Self-assembly of mineralized collagen composites

This paper presents a review of the current understanding of the structure, self-assembly mechanisms, and properties of mineralized collagen fibril composites in connective tissues, such as in lamellar bones, woven bones, zebrafish skeletal bone, and ivory. Recent work involving biomimetic synthesis of new materials with the structure of mineralized collagen is described. The focus in the paper is mainly on materials containing type I collagen, with mineralization by Ca–P crystals although some other systems are also described. Investigation and simulation of naturally occurring fibril structures can offer some new ideas in the design and fabrication of new functional materials, for applications such as bone grafts or for use as scaffolds in tissue engineering and biomimetic engineering materials. The development of bone grafts based on the mineralization of self-assembled collagen fibrils in vivo and in vitro is an active area of research.
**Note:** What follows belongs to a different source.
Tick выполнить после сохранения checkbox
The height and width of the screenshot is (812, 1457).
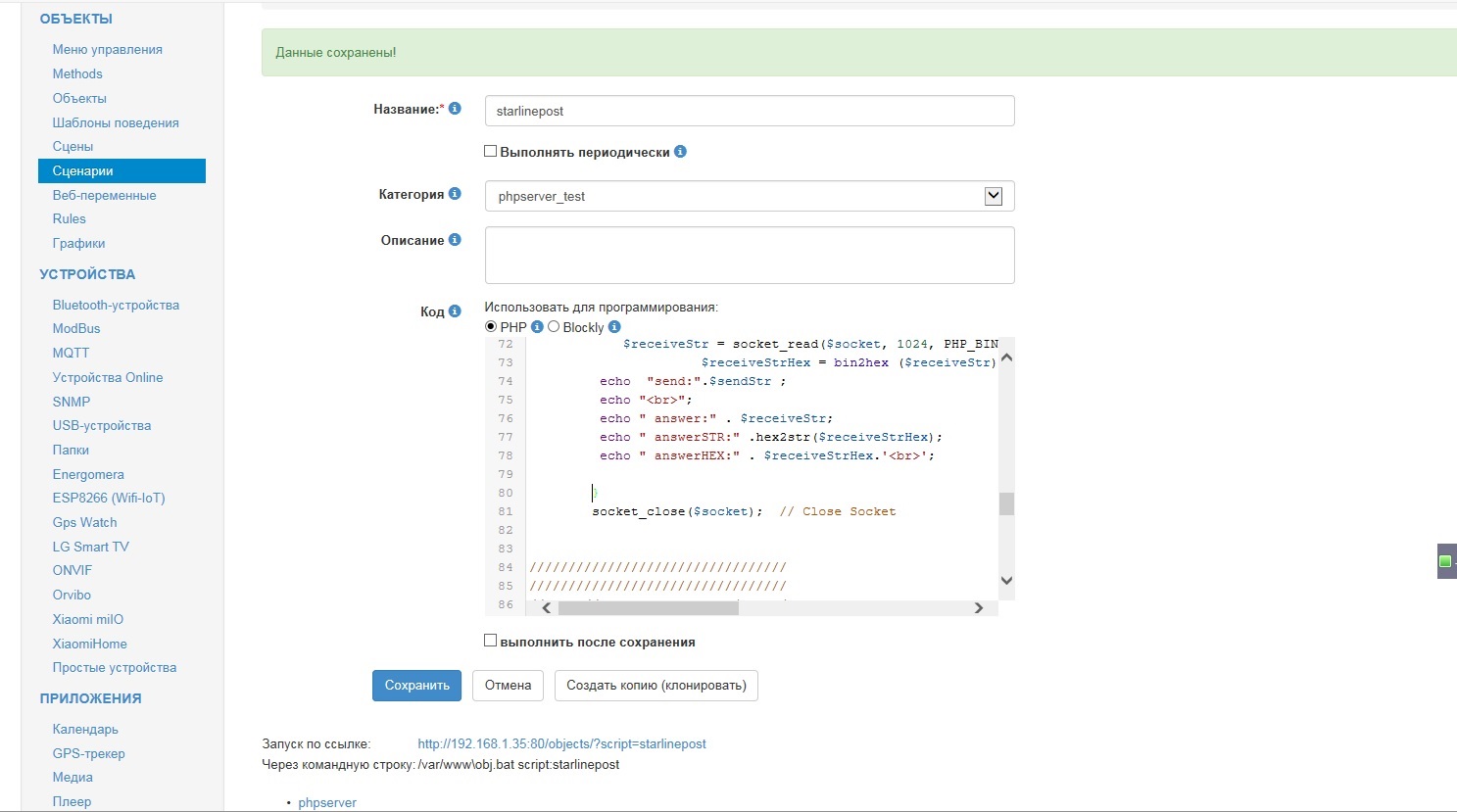tap(491, 641)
This kind of bone graft composite has already shown great promise and success in clinical applications, on account of its compositional and structural similarity to autologous bone. It is suggested that future work in this should focus on both basic theoretical aspects as well as the development of applications. In particular issues including control of morphology, incorporation of foreign ions, interaction with biomolecules, and the assembly of organic and inorganic phases are all still not well understood. In the area of applications, the design of composite materials with a hierarchical structure closer to that of natural hard tissues, and the synthesis of bone grafts and tooth regenerative materials, as well as biomimetic functional materials, are areas currently being examined by many research groups.